* Instructions to follow
Copy exactly the stretch of lines from the one holding "You are a computer-use" through the last line of the data below, inclusive. Leave out pictures.
Material to process Block Start
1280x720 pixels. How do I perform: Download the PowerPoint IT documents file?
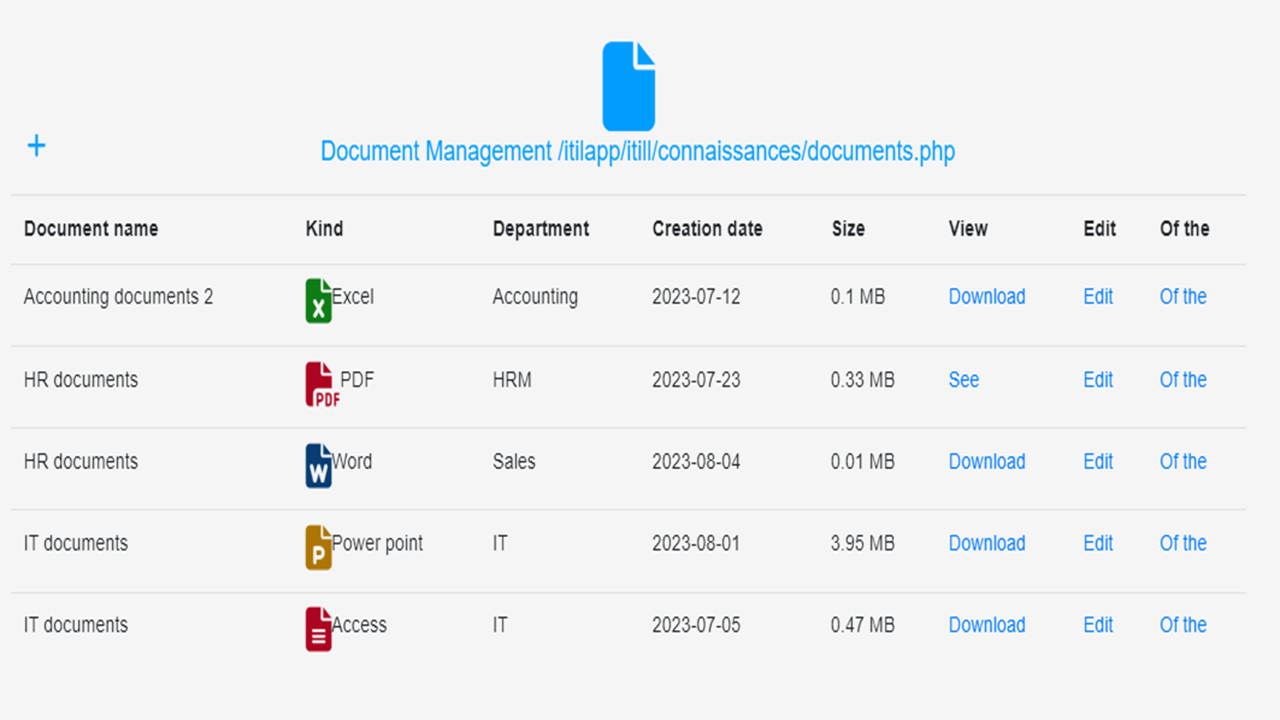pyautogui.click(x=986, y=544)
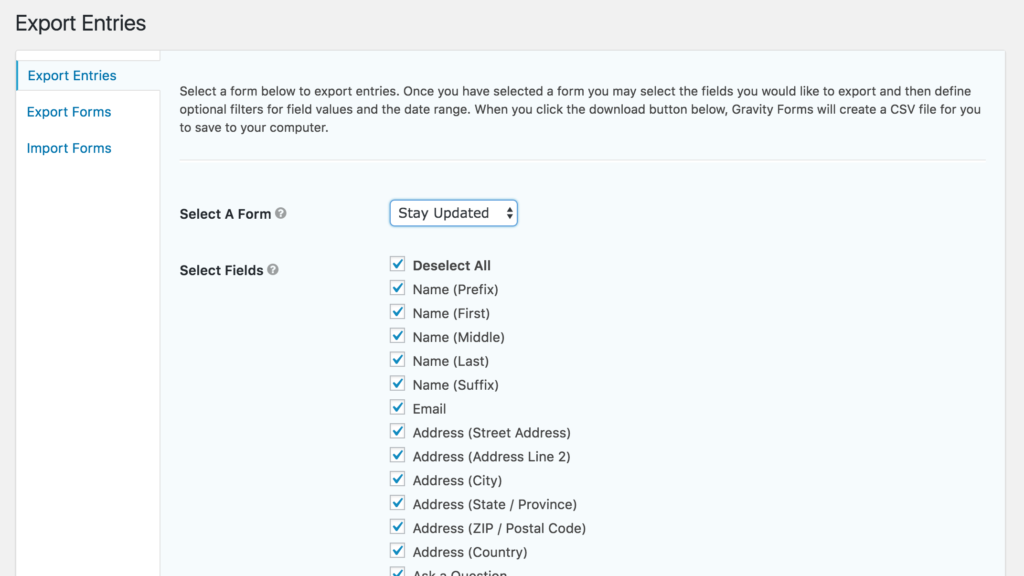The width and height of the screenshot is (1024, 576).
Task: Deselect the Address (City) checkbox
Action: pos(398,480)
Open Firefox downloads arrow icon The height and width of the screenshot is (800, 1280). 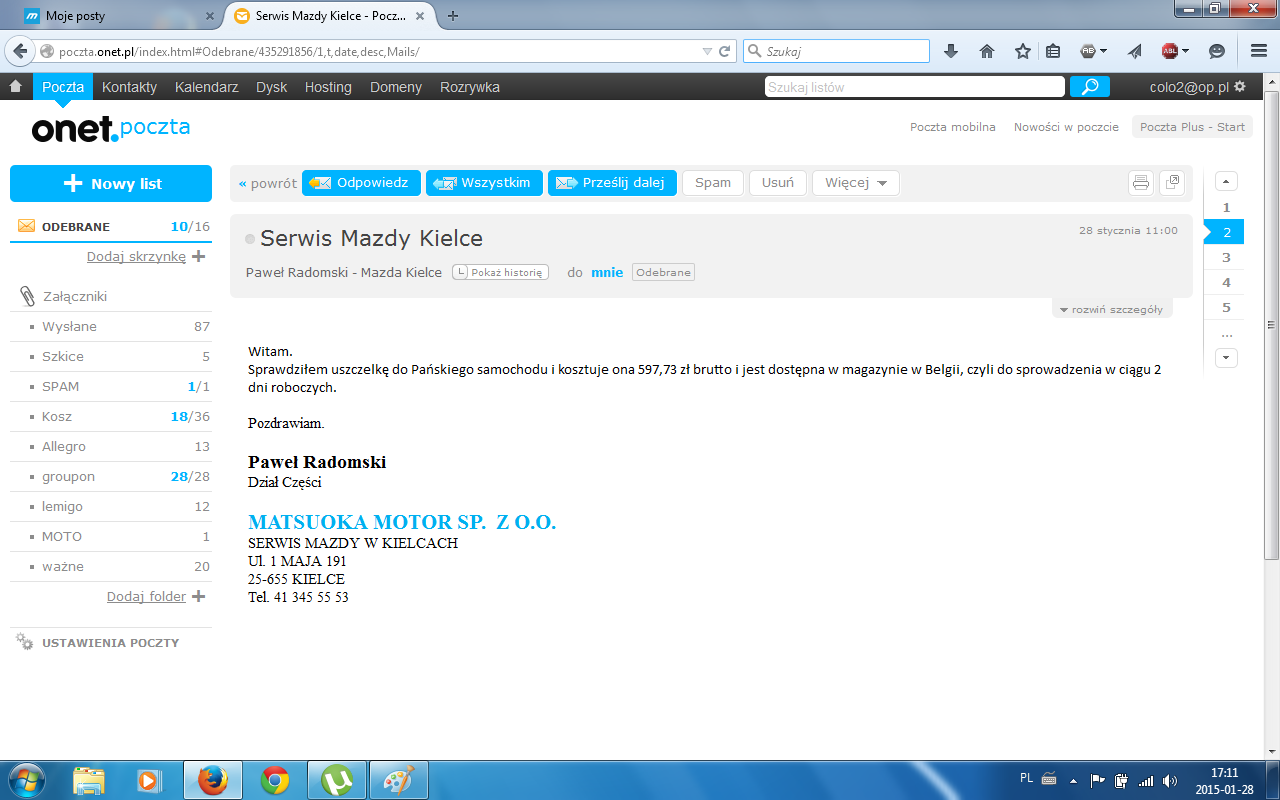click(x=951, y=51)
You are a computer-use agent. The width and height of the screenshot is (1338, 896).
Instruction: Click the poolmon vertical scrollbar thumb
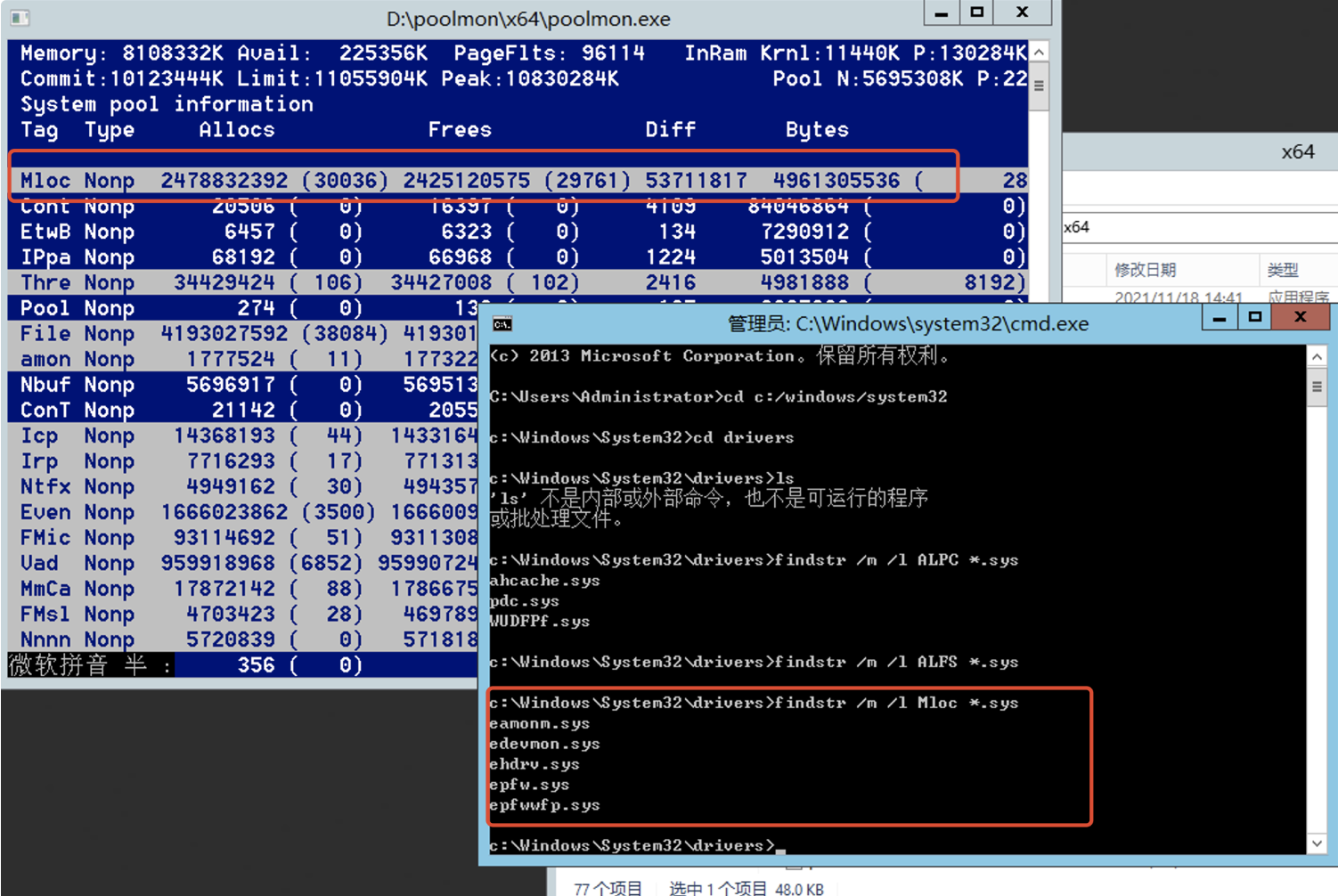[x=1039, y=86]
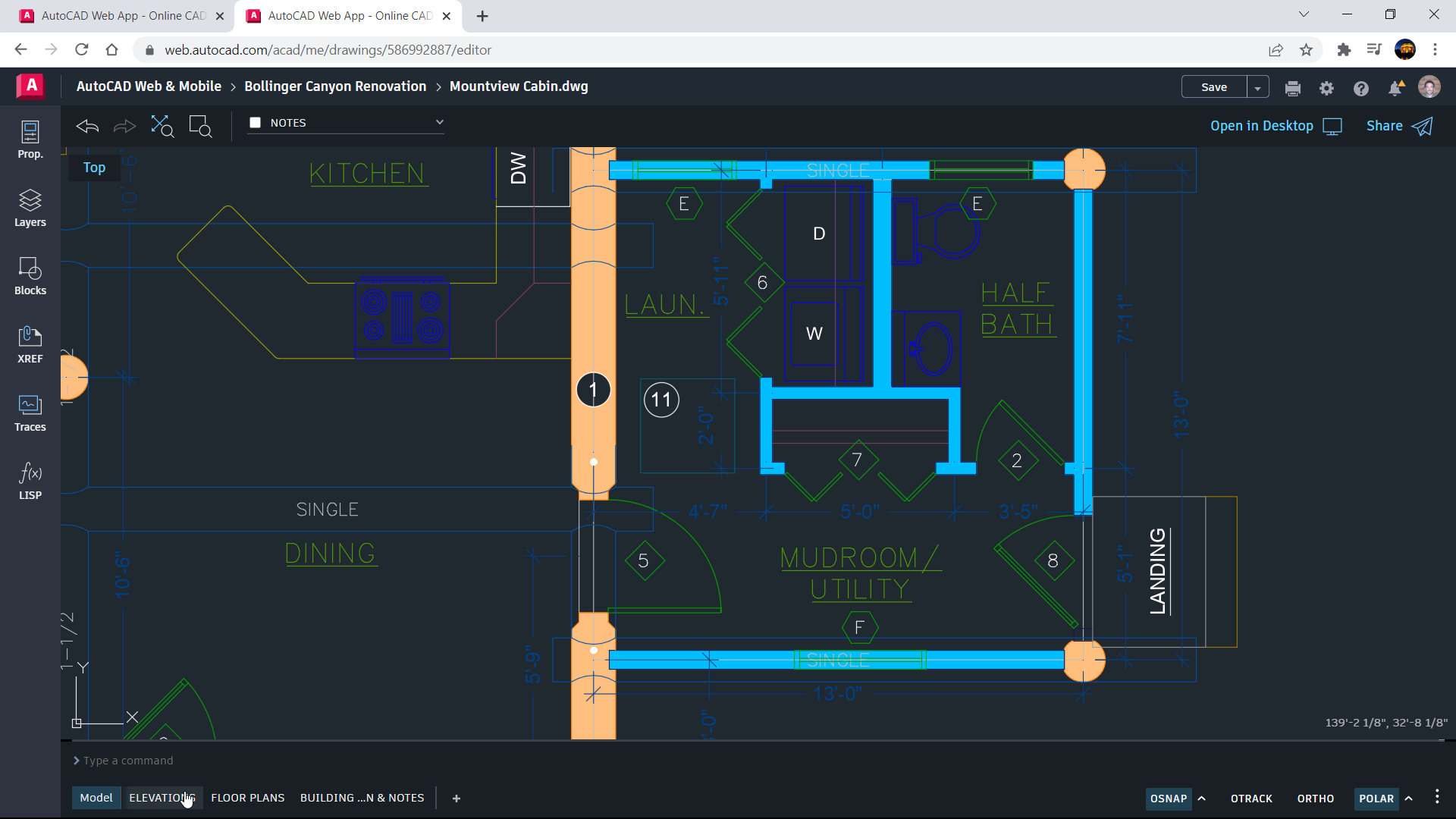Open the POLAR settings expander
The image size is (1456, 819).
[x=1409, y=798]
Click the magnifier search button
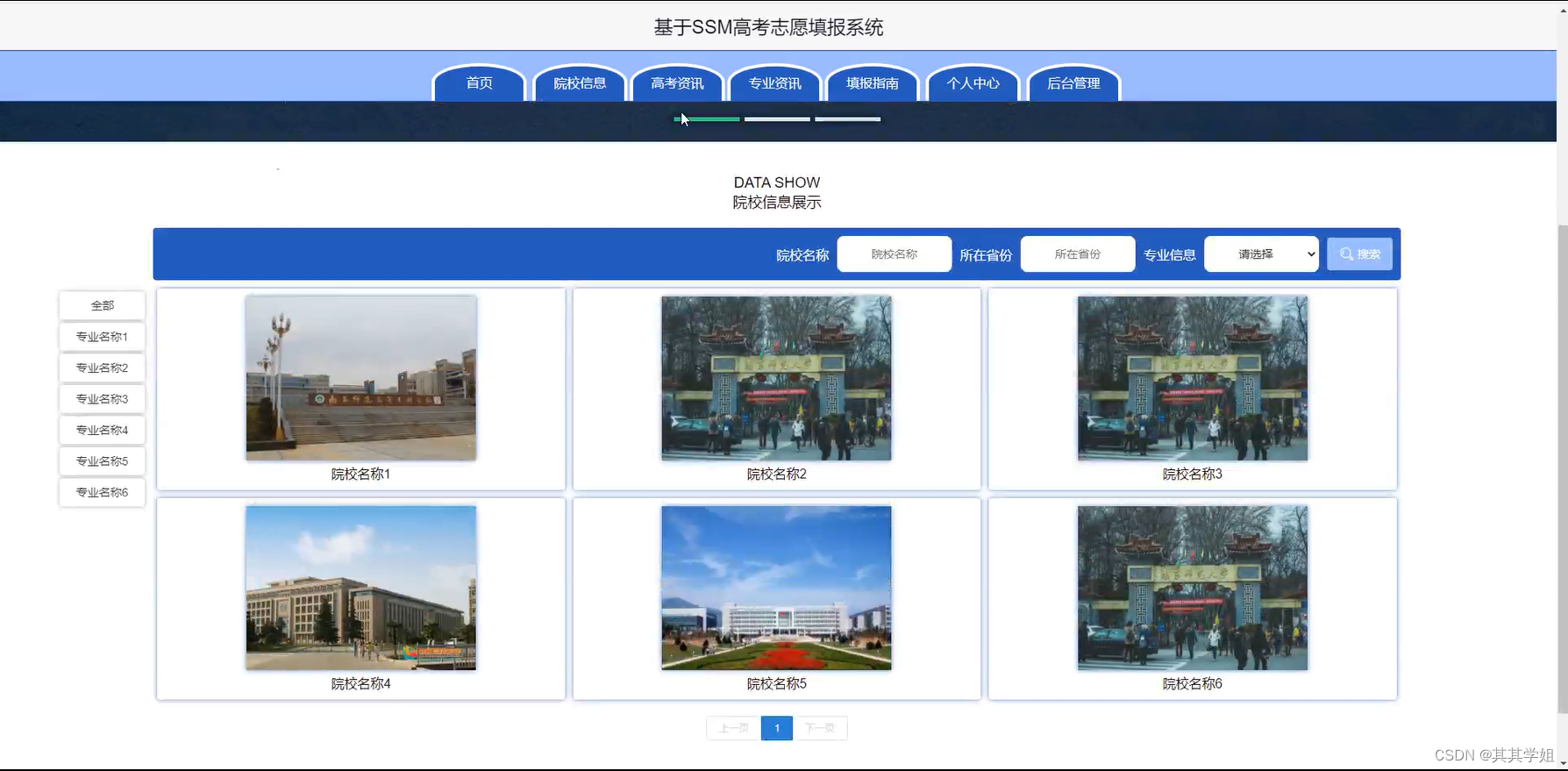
Material to process Block End
* Result
You are a computer-use agent. The width and height of the screenshot is (1338, 896).
Instruction: Click the poolmon vertical scrollbar thumb
[x=1039, y=86]
Open the POLAR settings expander
The image size is (1456, 819).
[x=1409, y=798]
Click the magnifier search button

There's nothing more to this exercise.